# TASK INSTRUCTIONS:
Work out how many lines in this listing hold the word "field", and give the number with nothing added.

(DATASET)

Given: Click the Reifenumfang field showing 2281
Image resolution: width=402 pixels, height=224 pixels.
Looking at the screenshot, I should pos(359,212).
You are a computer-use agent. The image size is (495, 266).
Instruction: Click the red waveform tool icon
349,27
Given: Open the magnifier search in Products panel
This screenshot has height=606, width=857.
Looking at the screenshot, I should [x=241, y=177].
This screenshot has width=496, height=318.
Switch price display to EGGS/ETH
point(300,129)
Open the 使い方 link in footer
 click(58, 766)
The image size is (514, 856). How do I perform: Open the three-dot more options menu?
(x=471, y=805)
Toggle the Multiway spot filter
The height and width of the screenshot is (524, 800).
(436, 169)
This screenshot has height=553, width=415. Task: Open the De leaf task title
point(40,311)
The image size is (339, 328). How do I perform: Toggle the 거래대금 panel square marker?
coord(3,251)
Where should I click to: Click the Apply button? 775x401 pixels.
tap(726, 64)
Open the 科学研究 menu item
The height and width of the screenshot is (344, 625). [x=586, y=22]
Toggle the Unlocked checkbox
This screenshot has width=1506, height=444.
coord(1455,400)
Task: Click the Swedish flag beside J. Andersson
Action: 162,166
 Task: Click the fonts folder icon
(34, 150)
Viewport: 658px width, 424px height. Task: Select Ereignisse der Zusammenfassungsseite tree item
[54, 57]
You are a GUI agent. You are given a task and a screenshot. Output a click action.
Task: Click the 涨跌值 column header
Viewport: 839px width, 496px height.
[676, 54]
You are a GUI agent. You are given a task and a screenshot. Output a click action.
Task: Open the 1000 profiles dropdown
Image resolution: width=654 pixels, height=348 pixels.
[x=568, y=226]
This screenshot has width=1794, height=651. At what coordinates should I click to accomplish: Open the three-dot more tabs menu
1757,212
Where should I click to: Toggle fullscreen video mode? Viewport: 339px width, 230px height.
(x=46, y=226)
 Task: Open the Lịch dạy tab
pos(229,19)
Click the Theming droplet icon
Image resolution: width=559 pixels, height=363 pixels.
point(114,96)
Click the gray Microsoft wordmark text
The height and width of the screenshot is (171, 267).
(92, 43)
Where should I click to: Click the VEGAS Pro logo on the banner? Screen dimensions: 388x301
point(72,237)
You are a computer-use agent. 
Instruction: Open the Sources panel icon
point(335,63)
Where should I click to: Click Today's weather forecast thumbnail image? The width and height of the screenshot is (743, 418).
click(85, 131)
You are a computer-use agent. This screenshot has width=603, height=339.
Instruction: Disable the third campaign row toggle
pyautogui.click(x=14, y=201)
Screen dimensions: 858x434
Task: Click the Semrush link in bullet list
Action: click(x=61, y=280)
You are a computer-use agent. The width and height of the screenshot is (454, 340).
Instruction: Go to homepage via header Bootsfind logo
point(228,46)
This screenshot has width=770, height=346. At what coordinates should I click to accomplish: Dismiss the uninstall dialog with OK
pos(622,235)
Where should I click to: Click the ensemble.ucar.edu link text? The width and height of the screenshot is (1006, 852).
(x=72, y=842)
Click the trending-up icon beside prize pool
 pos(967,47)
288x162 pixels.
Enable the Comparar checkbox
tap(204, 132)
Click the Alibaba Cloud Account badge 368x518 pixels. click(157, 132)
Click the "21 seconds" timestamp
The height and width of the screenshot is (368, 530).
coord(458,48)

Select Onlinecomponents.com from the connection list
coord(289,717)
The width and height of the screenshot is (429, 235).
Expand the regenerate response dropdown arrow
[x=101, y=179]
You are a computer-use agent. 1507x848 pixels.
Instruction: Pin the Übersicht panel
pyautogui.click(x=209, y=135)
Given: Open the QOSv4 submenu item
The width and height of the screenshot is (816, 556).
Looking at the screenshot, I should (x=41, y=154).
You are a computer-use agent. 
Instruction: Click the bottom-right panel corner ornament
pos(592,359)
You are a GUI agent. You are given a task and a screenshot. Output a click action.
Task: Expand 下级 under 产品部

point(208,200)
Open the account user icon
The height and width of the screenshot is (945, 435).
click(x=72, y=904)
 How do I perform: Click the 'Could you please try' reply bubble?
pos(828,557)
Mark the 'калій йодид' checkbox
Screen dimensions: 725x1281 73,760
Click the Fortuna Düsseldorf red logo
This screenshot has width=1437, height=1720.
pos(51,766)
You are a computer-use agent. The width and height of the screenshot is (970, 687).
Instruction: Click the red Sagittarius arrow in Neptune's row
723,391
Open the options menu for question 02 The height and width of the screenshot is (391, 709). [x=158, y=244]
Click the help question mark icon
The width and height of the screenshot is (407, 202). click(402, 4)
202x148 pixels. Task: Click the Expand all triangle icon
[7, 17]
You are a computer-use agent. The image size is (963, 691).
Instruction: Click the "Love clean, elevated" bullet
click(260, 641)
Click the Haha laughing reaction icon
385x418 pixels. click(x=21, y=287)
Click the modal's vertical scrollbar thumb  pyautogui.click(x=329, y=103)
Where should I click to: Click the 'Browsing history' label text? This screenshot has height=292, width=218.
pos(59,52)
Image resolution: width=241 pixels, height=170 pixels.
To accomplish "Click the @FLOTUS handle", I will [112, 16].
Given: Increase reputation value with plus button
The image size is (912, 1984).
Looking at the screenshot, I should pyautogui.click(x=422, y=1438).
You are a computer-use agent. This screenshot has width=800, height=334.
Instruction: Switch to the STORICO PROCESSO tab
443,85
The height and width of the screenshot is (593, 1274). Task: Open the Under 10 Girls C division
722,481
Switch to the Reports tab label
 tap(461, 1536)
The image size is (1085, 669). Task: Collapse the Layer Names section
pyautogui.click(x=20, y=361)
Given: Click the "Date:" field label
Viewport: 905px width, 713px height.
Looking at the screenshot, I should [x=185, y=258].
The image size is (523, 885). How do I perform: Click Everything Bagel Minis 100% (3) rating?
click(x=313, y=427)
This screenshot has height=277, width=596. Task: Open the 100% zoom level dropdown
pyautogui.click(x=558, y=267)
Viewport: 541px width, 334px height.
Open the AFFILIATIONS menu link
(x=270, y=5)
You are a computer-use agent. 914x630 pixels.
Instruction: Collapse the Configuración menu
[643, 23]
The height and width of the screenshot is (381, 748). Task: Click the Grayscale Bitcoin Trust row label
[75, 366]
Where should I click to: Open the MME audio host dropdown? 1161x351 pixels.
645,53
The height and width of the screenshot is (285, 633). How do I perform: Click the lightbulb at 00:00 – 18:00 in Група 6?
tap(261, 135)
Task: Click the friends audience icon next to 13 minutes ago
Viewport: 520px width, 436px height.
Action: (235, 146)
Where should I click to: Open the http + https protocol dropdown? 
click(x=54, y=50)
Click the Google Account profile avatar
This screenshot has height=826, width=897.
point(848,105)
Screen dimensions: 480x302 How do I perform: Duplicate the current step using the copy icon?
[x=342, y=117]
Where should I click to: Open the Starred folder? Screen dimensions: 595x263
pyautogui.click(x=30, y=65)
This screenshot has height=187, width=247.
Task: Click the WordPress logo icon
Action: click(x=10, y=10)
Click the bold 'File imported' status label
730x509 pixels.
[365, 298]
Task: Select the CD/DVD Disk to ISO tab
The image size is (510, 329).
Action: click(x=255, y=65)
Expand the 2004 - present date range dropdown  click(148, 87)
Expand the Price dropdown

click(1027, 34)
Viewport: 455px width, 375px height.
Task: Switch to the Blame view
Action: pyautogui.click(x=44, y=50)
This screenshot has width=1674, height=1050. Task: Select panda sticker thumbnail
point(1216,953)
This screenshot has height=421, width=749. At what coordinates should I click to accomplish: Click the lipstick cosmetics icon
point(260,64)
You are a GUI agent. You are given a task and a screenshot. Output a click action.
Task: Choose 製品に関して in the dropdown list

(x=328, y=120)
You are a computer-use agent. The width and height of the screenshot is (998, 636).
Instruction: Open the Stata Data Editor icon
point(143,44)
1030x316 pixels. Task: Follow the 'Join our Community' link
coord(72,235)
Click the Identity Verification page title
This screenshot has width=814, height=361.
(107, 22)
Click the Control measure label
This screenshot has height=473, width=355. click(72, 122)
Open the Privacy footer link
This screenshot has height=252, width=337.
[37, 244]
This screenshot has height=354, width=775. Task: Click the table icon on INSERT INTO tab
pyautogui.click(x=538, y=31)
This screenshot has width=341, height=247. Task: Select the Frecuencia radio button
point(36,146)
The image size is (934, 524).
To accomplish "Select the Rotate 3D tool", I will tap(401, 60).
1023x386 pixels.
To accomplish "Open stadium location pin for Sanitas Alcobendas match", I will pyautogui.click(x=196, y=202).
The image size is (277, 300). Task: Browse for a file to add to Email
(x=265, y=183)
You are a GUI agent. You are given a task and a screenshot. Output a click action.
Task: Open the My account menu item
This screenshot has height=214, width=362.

(End DATASET)

# SOLUTION TO THIS TASK:
2